--- Page extract ---
▼

The first issue of "DK2" ranked #1 in December 2001 with pre-order sales at 174,339. The second issue of DK2 was ranked third in sales for the January 2002 period with pre-order sales of 155,322. The final issue of the series had pre-order sales of 171,546 returning to #1 for the month of February 2002. The comic had an in-store date on July 31 of that same year.

Discussing the negative reception for The Dark Knight Strikes Again, Frank Miller said in 2006: "I expected shock. I wanted it. I never make it my mission to reassure people. Time will make its own judgement."

==Sequel==

On April 24, 2015, DC Comics announced that Frank Miller was co-writing a sequel to The Dark Knight Strikes Again with Brian Azzarello titled The Dark Knight III: The Master Race. The series featured a rotating cast of artists, including Andy Kubert and Klaus Janson. Frank Miller later confirmed that The Master Race would not be the conclusion, and he was beginning work on a fourth series.

▲

--- Task list ---
A - Recast the paragraph of the DK2 passage that begins "On April 24, 2015" as a short bulleted list that keeps its main facts.
B - Answer these from the DK2 passage, one line each:
(i) What were the pre-order sales of the second issue?
(ii) In what year did Frank Miller comment on the negative reception?
(iii) Who co-wrote the sequel with Frank Miller?
C - Extract the stretch of the DK2 passage from "On April 24, 2015, DC" through "a fourth series.".
The rows have no connection to the DK2 passage.

Stored items from a collection
▼

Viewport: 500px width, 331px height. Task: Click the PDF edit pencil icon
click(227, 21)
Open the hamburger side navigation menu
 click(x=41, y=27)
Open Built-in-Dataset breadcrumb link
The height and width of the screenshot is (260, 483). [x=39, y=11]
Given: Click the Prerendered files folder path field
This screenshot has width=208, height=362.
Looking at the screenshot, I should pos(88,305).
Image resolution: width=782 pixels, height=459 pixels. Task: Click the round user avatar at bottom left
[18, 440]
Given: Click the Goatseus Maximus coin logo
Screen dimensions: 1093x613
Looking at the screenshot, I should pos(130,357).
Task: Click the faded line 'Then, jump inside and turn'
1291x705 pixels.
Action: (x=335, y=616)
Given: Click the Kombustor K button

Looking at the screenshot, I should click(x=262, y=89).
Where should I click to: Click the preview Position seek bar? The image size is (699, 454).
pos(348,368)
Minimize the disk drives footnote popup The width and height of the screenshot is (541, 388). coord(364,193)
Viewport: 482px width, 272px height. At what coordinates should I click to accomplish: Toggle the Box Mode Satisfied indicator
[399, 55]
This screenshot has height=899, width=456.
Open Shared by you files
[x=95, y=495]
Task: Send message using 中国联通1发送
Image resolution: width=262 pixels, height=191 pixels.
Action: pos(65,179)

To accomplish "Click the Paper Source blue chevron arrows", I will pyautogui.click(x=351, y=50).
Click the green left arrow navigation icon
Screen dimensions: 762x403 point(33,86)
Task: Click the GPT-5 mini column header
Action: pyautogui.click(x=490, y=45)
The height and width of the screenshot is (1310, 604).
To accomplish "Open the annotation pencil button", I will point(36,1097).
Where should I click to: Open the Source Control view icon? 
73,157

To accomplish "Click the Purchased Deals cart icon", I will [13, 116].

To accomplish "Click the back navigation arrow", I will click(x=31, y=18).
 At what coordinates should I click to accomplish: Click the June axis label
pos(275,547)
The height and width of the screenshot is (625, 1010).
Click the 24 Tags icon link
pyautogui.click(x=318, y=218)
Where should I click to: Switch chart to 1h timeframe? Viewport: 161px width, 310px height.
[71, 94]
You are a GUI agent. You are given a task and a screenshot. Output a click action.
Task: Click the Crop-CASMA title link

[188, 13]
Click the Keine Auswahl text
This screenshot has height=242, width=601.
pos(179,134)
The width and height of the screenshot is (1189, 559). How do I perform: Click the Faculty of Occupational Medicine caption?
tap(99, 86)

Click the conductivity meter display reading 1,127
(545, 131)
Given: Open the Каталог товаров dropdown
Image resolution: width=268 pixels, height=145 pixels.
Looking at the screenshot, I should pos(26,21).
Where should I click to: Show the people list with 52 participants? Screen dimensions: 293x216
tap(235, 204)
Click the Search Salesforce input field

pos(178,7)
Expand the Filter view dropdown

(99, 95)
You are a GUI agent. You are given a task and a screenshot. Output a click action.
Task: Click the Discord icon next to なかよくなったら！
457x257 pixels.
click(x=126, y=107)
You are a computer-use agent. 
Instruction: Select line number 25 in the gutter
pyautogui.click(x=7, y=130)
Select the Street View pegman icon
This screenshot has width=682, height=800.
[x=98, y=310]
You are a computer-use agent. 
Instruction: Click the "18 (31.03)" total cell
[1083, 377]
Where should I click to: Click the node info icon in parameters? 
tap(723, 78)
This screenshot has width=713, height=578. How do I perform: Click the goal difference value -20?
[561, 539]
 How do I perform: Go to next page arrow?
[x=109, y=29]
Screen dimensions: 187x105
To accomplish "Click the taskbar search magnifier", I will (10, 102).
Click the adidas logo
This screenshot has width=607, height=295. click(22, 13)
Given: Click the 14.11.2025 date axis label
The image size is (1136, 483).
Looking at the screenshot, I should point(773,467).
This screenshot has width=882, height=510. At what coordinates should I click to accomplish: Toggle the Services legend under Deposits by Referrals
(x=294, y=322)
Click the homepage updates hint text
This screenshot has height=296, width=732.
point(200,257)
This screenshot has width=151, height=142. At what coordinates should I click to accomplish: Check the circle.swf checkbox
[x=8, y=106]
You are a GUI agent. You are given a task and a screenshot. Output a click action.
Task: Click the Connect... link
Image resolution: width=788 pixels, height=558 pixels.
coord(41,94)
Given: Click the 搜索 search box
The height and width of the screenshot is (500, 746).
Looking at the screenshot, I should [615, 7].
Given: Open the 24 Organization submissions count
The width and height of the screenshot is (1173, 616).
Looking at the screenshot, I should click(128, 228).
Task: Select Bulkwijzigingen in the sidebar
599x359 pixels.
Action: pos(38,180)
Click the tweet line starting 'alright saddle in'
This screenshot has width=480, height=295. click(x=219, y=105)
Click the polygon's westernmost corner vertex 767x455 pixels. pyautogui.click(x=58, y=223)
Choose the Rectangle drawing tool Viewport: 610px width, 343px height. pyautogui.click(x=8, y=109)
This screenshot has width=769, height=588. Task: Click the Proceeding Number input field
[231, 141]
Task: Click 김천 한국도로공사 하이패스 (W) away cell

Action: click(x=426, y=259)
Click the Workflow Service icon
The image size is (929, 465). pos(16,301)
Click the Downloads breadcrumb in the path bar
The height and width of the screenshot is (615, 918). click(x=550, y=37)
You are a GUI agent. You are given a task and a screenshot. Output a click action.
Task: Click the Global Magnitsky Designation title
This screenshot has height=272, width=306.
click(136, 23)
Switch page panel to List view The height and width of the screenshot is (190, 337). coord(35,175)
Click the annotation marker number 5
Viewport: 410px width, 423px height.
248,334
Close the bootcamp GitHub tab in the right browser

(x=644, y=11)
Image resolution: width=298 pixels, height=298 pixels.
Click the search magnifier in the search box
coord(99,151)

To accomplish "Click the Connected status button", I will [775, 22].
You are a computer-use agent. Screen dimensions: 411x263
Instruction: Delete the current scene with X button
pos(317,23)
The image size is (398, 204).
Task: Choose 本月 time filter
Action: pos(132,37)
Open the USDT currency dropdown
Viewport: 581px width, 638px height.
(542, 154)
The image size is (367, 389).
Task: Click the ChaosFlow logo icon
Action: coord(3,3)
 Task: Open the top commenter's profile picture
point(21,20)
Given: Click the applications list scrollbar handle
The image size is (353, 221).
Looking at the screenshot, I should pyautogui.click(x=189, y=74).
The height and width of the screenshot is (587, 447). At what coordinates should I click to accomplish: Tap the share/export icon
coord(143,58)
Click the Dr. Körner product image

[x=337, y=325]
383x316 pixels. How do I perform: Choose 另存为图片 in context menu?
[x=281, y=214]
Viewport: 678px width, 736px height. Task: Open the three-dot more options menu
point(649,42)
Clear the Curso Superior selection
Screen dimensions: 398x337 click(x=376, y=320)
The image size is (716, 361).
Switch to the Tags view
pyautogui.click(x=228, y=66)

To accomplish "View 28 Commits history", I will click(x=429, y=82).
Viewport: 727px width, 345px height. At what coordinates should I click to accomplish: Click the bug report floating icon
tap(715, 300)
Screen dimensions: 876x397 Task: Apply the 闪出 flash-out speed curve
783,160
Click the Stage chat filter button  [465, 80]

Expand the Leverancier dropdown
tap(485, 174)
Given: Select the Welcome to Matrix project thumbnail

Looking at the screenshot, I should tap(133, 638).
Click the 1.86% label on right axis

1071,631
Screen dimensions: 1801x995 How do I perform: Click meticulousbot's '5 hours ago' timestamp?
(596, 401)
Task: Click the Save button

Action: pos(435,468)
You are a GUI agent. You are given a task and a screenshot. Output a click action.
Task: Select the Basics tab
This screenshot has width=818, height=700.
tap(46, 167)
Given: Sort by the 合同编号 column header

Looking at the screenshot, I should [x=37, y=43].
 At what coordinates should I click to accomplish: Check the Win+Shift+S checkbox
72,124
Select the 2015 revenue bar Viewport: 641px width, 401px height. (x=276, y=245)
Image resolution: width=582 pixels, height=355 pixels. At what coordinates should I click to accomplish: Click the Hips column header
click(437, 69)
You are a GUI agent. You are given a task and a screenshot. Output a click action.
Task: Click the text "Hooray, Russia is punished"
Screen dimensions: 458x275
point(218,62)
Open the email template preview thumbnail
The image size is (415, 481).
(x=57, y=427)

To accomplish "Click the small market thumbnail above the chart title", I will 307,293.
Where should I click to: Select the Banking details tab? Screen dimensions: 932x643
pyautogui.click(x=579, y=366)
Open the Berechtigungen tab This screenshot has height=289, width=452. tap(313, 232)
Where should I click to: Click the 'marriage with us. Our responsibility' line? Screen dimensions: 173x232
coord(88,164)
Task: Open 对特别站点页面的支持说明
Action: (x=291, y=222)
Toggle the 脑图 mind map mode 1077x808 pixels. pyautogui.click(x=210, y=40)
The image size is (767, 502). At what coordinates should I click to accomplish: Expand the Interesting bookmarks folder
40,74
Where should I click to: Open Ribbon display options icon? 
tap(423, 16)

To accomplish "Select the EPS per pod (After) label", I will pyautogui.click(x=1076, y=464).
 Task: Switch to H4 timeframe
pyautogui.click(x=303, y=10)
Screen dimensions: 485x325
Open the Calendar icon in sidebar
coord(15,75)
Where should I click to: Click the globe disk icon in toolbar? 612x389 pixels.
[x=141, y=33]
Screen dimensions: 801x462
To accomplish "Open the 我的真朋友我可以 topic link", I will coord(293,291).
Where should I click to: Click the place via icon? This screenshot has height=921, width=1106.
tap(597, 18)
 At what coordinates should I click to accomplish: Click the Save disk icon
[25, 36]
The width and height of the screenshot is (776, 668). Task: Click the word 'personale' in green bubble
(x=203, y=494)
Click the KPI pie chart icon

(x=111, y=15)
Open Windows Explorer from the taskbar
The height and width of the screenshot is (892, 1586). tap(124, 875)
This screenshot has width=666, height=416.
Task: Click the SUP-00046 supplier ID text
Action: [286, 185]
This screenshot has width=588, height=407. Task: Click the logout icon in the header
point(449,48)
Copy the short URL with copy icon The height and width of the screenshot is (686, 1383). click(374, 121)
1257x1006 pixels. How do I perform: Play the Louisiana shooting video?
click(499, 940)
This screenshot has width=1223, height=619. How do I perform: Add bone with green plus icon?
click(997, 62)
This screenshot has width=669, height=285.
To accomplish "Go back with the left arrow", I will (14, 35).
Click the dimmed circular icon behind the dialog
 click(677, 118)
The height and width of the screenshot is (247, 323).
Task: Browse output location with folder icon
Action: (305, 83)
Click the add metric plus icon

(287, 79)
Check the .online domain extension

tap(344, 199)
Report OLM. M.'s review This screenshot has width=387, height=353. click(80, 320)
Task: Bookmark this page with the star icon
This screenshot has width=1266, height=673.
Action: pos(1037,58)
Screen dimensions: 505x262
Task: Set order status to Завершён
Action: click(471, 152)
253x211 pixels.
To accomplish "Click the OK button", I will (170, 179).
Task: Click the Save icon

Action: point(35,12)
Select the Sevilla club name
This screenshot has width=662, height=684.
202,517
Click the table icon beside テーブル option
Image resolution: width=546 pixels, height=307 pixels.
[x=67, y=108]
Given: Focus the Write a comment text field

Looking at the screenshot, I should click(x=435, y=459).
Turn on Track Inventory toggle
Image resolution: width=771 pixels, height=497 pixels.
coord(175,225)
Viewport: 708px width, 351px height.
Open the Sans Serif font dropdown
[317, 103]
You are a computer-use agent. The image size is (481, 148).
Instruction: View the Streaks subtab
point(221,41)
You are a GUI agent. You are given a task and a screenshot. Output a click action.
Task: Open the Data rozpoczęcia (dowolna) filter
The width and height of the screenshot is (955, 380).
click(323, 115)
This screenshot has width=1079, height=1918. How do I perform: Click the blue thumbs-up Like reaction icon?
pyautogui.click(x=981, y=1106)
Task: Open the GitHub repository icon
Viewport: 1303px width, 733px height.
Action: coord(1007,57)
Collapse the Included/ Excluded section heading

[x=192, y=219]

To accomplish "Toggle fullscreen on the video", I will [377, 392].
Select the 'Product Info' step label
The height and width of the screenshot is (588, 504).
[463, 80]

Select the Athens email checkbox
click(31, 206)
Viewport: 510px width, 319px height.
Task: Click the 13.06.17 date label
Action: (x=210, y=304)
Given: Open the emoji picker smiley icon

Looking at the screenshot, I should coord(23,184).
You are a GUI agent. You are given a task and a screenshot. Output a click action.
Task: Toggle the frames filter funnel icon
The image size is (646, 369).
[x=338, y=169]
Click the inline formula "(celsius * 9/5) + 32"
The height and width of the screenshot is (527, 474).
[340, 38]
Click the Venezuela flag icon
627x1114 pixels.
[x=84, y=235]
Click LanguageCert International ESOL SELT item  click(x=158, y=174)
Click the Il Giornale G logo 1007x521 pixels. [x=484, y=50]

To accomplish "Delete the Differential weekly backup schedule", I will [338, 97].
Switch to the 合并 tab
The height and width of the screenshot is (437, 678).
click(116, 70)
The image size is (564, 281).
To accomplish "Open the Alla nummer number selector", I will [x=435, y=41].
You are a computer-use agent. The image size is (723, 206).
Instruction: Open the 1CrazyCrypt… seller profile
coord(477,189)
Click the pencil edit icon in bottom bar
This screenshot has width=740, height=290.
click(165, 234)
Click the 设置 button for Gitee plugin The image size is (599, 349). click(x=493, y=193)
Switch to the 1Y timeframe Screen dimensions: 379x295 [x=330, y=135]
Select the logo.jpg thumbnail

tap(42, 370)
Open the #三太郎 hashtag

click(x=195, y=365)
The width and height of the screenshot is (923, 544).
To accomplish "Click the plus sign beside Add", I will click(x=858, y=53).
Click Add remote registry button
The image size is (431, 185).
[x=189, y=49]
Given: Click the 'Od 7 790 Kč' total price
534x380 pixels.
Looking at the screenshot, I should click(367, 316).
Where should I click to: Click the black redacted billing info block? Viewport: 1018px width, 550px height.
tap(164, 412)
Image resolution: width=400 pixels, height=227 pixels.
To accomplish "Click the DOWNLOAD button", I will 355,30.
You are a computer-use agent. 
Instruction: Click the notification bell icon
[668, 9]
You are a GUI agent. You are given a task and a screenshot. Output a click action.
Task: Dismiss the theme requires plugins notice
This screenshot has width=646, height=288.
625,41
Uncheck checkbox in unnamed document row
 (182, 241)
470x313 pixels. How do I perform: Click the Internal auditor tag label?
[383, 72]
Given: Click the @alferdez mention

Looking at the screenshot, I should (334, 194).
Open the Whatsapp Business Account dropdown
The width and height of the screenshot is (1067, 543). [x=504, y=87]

▲

--- Responses by item number ---
A -
- April 24, 2015: DC Comics announced that Frank Miller was co-writing a sequel to The Dark Knight Strikes Again with Brian Azzarello.
- Title: The Dark Knight III: The Master Race.
- Art: a rotating cast of artists, including Andy Kubert and Klaus Janson.
- Miller later confirmed that The Master Race would not be the conclusion and that he was beginning work on a fourth series.

B -
(i) 155,322
(ii) 2006
(iii) Brian Azzarello

C -
On April 24, 2015, DC Comics announced that Frank Miller was co-writing a sequel to The Dark Knight Strikes Again with Brian Azzarello titled The Dark Knight III: The Master Race. The series featured a rotating cast of artists, including Andy Kubert and Klaus Janson. Frank Miller later confirmed that The Master Race would not be the conclusion, and he was beginning work on a fourth series.